Supporting Artists in a World of Free Distribution of Music

-- By BradleyMullins - 17 Nov 2009

That the music industry is changing is undeniable. As free distribution of music over the internet becomes a practical, if not legal, reality, the current business models of record labels become increasingly challenged. While people continue to debate whether music should be free, there is no dispute that free distribution will have an inevitable impact on artists themselves. Lily Allen, British singer/songwriter/tabloid fixture, was recently thrust into the spotlight after she blogged her view that filesharing was a disaster for the development of new artists. While Allen’s opinion is not universal amongst artists, she does raise two important questions: Can labels continue to support artists without revenue from album sales? Do new artists need labels at all?

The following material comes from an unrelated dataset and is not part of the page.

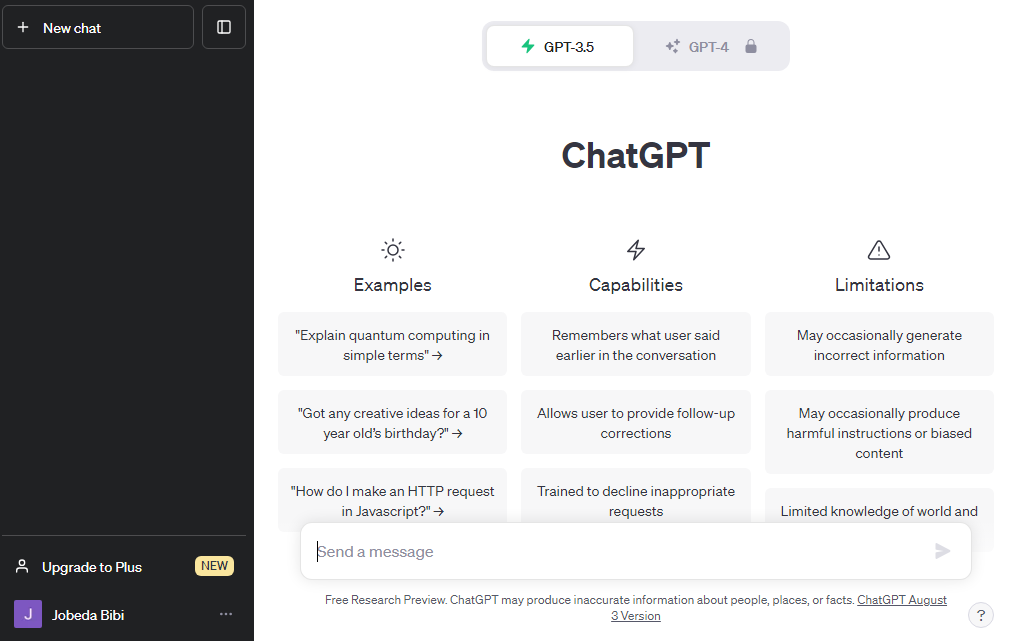
Task: Toggle the sidebar with the panel icon
Action: click(x=224, y=27)
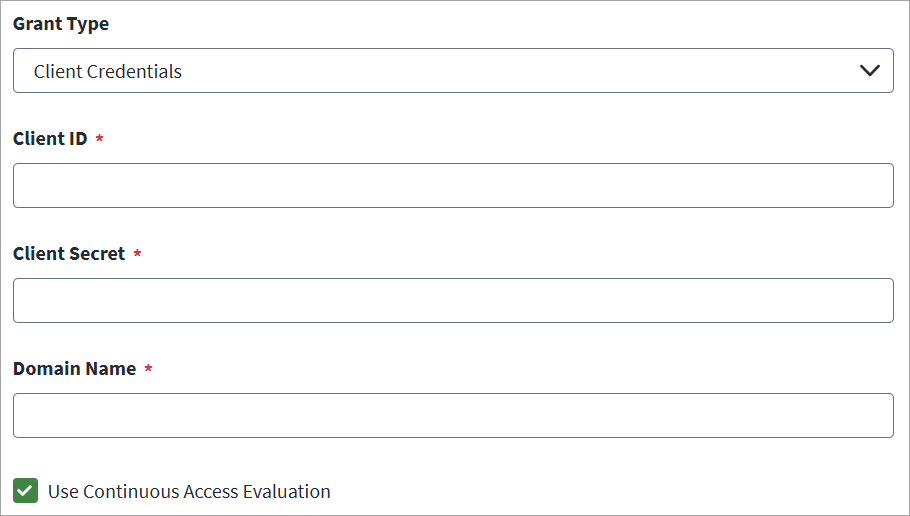Click the red asterisk beside Client Secret
910x516 pixels.
pos(137,253)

The Future of Record Labels

The free distribution of music has undisputedly contributed to the deterioration of record labels, which have been largely dependent on album sales. Between 2007 and 2008, physical album sales fell by 60 million, and increased digital sales accounted for only 22 million of this loss. Artists have historically benefited less directly from album sales. The cautionary tale of TLC serves as a reminder that stellar album sales do not guarantee an artist personal wealth. Under the typical label contract, an artist receives only a 9-15% royalty on album sales. These rates seem especially low for digital sales, as they often include include deductions for packaging and distribution costs – an inclusion that is less justifiable for digital sales rather than physical sales, as the costs of packaging, manufacture, and distribution are effectively zero for digital sales.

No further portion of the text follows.